Tekstfragment:

┄┄┄┄┄┄┄┄┄┄

Dit is een fabeltje! Elektrolyten zijn mineralen zoals natrium, kalium, chloride, calcium en magnesium, die de vochtbalans in het lichaam reguleren. Ze werken als geleiders om het water wat een paard drinkt vast te kunnen houden, wat nodig is in extreme omstandigheden. Een tekort aan elektrolyten kan spierkrampen, vermoeidheid en uiteindelijk uitputting veroorzaken. Aanvulling van elektrolyten door middel van supplementen is in Nederland eigenlijk niet nodig omdat de weersomstandigheden hier niet zo extreem zijn als bijvoorbeeld rond de evenaar. Je hoeft hier pas een beroep op te doen als de temperatuur langdurig boven de 30 graden is, in combinatie met een hoge luchtvochtigheid (boven de 70 %), en dat komt in ons landje maar zelden voor. En dan geldt het alleen voor paarden die zeer zware arbeid moeten verrichten bij meerdaagse wedstrijden, zoals bijvoorbeeld eventing. Een bijkomend feit is dat ons ruwvoer en krachtvoer op zich al voldoende mineralen bevat.

┄┄┄┄┄┄┄┄┄┄

Opdracht:
Welke klachten kan een tekort aan elektrolyten volgens de tekst over elektrolyten bij paarden veroorzaken? De gegevens hieronder komen uit een andere bron.

Verzamelde gegevens:
┄┄┄┄┄┄┄┄┄┄

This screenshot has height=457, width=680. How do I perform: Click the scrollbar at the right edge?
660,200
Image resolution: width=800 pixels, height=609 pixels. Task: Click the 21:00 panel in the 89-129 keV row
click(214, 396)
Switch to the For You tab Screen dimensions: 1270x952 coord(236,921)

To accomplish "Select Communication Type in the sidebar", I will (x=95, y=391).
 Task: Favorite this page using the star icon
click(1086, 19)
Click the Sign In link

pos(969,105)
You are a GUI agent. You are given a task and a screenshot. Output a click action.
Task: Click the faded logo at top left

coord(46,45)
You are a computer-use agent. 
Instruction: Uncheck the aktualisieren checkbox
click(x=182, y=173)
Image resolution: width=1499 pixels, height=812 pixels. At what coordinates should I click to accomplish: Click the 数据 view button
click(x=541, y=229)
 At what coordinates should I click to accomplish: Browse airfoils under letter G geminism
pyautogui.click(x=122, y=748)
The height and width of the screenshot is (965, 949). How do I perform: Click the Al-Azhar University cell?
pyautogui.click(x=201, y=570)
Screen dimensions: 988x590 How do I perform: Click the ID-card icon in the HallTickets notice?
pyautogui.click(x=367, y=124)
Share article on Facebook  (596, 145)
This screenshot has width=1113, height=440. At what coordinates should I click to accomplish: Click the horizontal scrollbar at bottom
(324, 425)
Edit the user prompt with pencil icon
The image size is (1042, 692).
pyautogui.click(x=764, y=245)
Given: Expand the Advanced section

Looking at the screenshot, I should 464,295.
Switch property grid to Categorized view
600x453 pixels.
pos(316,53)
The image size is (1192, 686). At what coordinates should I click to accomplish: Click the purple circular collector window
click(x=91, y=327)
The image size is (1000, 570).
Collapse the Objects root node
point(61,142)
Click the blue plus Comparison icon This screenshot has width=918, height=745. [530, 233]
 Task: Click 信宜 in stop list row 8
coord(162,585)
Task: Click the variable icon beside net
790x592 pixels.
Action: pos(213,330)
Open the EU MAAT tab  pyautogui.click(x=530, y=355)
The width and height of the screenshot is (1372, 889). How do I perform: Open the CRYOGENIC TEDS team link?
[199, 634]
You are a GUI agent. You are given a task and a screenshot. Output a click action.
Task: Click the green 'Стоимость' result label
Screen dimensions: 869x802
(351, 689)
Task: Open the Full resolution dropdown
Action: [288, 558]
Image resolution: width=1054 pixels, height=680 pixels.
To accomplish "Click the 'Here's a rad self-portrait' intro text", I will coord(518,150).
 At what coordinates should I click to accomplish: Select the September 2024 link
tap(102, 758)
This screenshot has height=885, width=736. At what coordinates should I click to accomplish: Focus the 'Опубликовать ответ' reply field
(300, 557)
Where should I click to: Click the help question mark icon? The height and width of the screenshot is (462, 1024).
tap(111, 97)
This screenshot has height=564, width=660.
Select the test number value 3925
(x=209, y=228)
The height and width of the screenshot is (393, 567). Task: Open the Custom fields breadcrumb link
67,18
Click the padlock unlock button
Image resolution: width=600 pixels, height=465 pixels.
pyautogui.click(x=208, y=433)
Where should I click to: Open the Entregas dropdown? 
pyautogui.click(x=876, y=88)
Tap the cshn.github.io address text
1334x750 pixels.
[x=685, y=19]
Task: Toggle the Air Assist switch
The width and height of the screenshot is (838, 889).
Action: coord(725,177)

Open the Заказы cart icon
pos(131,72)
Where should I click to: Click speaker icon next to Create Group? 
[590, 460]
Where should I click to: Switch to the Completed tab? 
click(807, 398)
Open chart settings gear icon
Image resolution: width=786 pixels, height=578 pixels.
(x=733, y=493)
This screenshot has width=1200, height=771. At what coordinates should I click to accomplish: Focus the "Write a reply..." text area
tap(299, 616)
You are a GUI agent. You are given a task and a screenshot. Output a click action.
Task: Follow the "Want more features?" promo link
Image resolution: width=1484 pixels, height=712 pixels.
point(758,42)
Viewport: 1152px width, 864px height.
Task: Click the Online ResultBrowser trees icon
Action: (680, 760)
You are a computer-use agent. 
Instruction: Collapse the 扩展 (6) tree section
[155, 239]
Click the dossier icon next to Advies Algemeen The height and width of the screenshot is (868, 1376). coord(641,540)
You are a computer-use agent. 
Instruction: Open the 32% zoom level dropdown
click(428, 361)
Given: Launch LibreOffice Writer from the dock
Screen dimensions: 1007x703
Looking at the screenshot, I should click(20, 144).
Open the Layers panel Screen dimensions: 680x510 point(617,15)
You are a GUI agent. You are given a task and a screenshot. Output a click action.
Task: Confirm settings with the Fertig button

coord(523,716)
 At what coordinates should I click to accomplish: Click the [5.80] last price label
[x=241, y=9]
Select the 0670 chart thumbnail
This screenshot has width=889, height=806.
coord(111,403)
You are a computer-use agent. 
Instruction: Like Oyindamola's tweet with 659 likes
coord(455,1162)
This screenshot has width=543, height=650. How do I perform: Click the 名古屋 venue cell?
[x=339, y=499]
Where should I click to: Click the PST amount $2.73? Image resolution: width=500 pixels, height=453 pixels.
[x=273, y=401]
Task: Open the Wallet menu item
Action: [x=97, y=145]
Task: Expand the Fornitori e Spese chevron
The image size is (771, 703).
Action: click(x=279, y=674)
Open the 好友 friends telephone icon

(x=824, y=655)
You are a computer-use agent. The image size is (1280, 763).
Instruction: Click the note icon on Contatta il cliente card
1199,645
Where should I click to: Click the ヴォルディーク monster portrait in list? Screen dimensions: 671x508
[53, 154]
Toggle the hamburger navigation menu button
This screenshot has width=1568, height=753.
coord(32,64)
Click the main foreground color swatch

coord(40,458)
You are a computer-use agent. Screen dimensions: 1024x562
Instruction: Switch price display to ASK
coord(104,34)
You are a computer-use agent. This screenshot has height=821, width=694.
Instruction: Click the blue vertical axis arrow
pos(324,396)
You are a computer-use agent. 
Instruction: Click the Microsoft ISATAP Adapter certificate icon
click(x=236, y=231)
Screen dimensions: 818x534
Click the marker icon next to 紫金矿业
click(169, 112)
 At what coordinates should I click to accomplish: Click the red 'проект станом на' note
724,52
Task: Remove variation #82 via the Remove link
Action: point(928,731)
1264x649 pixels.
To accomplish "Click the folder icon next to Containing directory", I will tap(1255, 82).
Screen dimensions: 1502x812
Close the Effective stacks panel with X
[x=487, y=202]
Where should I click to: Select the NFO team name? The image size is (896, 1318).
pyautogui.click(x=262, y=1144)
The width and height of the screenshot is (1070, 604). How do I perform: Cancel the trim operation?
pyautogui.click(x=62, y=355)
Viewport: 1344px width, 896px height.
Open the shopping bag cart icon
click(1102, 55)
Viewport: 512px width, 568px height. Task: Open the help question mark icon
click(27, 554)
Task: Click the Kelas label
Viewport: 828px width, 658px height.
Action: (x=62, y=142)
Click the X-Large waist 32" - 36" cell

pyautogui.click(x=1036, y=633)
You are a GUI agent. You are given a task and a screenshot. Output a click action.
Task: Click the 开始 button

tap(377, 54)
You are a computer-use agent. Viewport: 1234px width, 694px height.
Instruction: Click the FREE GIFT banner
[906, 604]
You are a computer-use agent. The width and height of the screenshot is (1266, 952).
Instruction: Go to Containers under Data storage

┄┄┄┄┄┄┄┄┄┄

Antwoord:
Spierkrampen, vermoeidheid en uiteindelijk uitputting.